Ryan explains other ways to create an immersive experience: “The depth of immersion – what Walton calls the richness of the game of make-believe – depends on the style of the representation as well as on the disposition of the reader” (110). (This dispositional factor is why a small few people may lose touch with reality when playing Dungeons and Dragons or playing MUIs.) But more specifically, “For immersion to take place, the text must offer an expanse to be immersed within, and this expanse, in a blatantly mixed metaphor, is not an ocean but a textual world” (90)…. ‘A world is not a collection of fragments, nor even an amalgam of pieces. It is a felt totality or whole’ [Michael Heim]” (91).

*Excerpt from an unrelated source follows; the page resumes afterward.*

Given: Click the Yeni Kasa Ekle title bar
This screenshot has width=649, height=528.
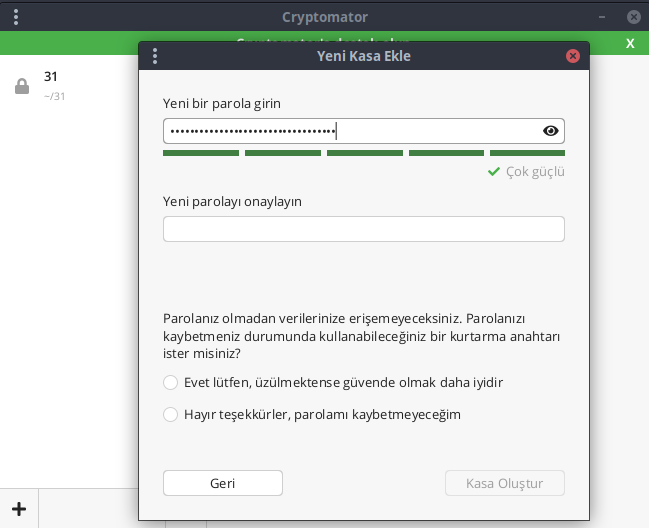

The question here is - assuming that immersion offers spiritual potential and is something to design for - whether there is any coherence in the current design of the Internet. There may be pockets of coherence. But I think that the democratic ideals of the Internet supersede any ambition of coherence, so that individual expression and creativity win the day. Is the result something incomprehensible to the point that it interferes with immersive - and spiritual - potential? I realize this is beginning to sound like I'm advocating totalitarian control over creative space... but I'm just musing over these questions.

1 comment:

  1. regarding ‘A world is not a collection of fragments, nor even an amalgam of pieces. It is a felt totality or whole’ [Michael Heim]”...now I find myself arguing from the (somewhat) opposite perspective. Namely that we actually do experience the real world as a collection of fragments. That's certainly the case with at least my bits of mental maps (probably why I get lost so much).